* _ACTION ITEM_
Please retype the data below in full.

[Start of section]

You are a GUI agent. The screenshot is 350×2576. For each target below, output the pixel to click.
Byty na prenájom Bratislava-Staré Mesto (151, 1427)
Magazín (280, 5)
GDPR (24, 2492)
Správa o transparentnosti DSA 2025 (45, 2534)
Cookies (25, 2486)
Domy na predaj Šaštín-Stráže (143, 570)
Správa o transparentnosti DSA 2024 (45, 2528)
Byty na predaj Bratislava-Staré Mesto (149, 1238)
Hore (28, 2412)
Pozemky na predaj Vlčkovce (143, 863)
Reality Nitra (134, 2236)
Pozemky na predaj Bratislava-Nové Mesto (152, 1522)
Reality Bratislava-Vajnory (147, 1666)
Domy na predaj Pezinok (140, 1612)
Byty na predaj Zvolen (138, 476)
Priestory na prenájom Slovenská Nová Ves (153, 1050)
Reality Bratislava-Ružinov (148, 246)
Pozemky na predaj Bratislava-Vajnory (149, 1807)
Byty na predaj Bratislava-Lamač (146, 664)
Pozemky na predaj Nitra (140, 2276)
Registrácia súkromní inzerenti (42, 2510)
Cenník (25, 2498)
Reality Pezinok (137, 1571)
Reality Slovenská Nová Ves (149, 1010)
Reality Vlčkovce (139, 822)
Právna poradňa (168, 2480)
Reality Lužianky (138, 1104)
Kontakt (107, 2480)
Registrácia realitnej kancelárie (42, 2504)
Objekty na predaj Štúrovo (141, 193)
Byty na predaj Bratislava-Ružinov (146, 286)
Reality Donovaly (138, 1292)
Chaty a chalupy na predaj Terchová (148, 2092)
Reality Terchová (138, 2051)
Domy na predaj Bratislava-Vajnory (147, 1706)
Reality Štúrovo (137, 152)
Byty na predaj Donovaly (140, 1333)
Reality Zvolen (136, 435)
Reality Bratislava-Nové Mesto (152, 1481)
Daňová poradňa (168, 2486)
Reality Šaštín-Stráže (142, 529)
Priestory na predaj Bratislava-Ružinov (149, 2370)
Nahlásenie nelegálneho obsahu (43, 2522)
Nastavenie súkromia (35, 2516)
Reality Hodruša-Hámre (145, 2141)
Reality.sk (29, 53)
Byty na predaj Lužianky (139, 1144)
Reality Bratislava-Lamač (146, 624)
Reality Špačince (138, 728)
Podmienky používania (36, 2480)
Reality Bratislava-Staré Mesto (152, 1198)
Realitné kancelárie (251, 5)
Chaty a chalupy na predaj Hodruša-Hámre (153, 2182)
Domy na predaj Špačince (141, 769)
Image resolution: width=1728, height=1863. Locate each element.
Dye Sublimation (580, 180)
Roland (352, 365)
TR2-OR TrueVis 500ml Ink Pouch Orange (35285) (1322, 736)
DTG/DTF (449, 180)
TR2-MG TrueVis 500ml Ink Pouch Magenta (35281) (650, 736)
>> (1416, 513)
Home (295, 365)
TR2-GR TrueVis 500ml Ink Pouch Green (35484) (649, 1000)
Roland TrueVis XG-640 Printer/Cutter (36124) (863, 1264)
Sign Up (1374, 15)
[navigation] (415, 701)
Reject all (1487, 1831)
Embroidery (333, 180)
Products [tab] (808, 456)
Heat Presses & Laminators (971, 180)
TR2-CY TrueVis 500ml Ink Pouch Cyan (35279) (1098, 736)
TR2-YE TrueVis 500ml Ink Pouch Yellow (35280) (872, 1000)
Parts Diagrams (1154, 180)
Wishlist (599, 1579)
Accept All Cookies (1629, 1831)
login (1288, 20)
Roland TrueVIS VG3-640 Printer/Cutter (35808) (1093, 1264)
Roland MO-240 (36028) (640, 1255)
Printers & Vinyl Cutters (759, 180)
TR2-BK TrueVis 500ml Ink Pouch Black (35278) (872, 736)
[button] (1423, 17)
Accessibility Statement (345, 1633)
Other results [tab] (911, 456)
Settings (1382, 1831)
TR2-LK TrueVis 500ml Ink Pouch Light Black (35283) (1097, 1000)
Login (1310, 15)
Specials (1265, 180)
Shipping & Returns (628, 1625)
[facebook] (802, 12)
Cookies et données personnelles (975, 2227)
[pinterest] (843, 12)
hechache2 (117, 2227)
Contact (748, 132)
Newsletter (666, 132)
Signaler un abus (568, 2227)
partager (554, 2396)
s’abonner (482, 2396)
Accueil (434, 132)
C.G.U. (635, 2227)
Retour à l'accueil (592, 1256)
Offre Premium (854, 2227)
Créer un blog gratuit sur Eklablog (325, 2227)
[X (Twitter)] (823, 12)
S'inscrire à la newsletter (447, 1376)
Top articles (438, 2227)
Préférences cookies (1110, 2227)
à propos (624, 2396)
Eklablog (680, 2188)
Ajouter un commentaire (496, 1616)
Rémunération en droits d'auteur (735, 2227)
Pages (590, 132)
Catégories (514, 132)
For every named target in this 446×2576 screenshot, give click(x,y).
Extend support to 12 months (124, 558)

[End of section]

* _ANSWER FOR THE TASK_
You are a GUI agent. The screenshot is 350×2576. For each target below, output the pixel to click.
Byty na prenájom Bratislava-Staré Mesto (151, 1427)
Magazín (280, 5)
GDPR (24, 2492)
Správa o transparentnosti DSA 2025 (45, 2534)
Cookies (25, 2486)
Domy na predaj Šaštín-Stráže (143, 570)
Správa o transparentnosti DSA 2024 (45, 2528)
Byty na predaj Bratislava-Staré Mesto (149, 1238)
Hore (28, 2412)
Pozemky na predaj Vlčkovce (143, 863)
Reality Nitra (134, 2236)
Pozemky na predaj Bratislava-Nové Mesto (152, 1522)
Reality Bratislava-Vajnory (147, 1666)
Domy na predaj Pezinok (140, 1612)
Byty na predaj Zvolen (138, 476)
Priestory na prenájom Slovenská Nová Ves (153, 1050)
Reality Bratislava-Ružinov (148, 246)
Pozemky na predaj Bratislava-Vajnory (149, 1807)
Byty na predaj Bratislava-Lamač (146, 664)
Pozemky na predaj Nitra (140, 2276)
Registrácia súkromní inzerenti (42, 2510)
Cenník (25, 2498)
Reality Pezinok (137, 1571)
Reality Slovenská Nová Ves (149, 1010)
Reality Vlčkovce (139, 822)
Právna poradňa (168, 2480)
Reality Lužianky (138, 1104)
Kontakt (107, 2480)
Registrácia realitnej kancelárie (42, 2504)
Objekty na predaj Štúrovo (141, 193)
Byty na predaj Bratislava-Ružinov (146, 286)
Reality Donovaly (138, 1292)
Chaty a chalupy na predaj Terchová (148, 2092)
Reality Terchová (138, 2051)
Domy na predaj Bratislava-Vajnory (147, 1706)
Reality Štúrovo (137, 152)
Byty na predaj Donovaly (140, 1333)
Reality Zvolen (136, 435)
Reality Bratislava-Nové Mesto (152, 1481)
Daňová poradňa (168, 2486)
Reality Šaštín-Stráže (142, 529)
Priestory na predaj Bratislava-Ružinov (149, 2370)
Nahlásenie nelegálneho obsahu (43, 2522)
Nastavenie súkromia (35, 2516)
Reality Hodruša-Hámre (145, 2141)
Reality.sk (29, 53)
Byty na predaj Lužianky (139, 1144)
Reality Bratislava-Lamač (146, 624)
Reality Špačince (138, 728)
Podmienky používania (36, 2480)
Reality Bratislava-Staré Mesto (152, 1198)
Realitné kancelárie (251, 5)
Chaty a chalupy na predaj Hodruša-Hámre (153, 2182)
Domy na predaj Špačince (141, 769)
Image resolution: width=1728, height=1863. Locate each element.
Dye Sublimation (580, 180)
Roland (352, 365)
TR2-OR TrueVis 500ml Ink Pouch Orange (35285) (1322, 736)
DTG/DTF (449, 180)
TR2-MG TrueVis 500ml Ink Pouch Magenta (35281) (650, 736)
>> (1416, 513)
Home (295, 365)
TR2-GR TrueVis 500ml Ink Pouch Green (35484) (649, 1000)
Roland TrueVis XG-640 Printer/Cutter (36124) (863, 1264)
Sign Up (1374, 15)
[navigation] (415, 701)
Reject all (1487, 1831)
Embroidery (333, 180)
Products [tab] (808, 456)
Heat Presses & Laminators (971, 180)
TR2-CY TrueVis 500ml Ink Pouch Cyan (35279) (1098, 736)
TR2-YE TrueVis 500ml Ink Pouch Yellow (35280) (872, 1000)
Parts Diagrams (1154, 180)
Wishlist (599, 1579)
Accept All Cookies (1629, 1831)
login (1288, 20)
Roland TrueVIS VG3-640 Printer/Cutter (35808) (1093, 1264)
Roland MO-240 (36028) (640, 1255)
Printers & Vinyl Cutters (759, 180)
TR2-BK TrueVis 500ml Ink Pouch Black (35278) (872, 736)
[button] (1423, 17)
Accessibility Statement (345, 1633)
Other results [tab] (911, 456)
Settings (1382, 1831)
TR2-LK TrueVis 500ml Ink Pouch Light Black (35283) (1097, 1000)
Login (1310, 15)
Specials (1265, 180)
Shipping & Returns (628, 1625)
[facebook] (802, 12)
Cookies et données personnelles (975, 2227)
[pinterest] (843, 12)
hechache2 (117, 2227)
Contact (748, 132)
Newsletter (666, 132)
Signaler un abus (568, 2227)
partager (554, 2396)
s’abonner (482, 2396)
Accueil (434, 132)
C.G.U. (635, 2227)
Retour à l'accueil (592, 1256)
Offre Premium (854, 2227)
Créer un blog gratuit sur Eklablog (325, 2227)
[X (Twitter)] (823, 12)
S'inscrire à la newsletter (447, 1376)
Top articles (438, 2227)
Préférences cookies (1110, 2227)
à propos (624, 2396)
Eklablog (680, 2188)
Ajouter un commentaire (496, 1616)
Rémunération en droits d'auteur (735, 2227)
Pages (590, 132)
Catégories (514, 132)
For every named target in this 446×2576 screenshot, give click(x,y).
Extend support to 12 months (124, 558)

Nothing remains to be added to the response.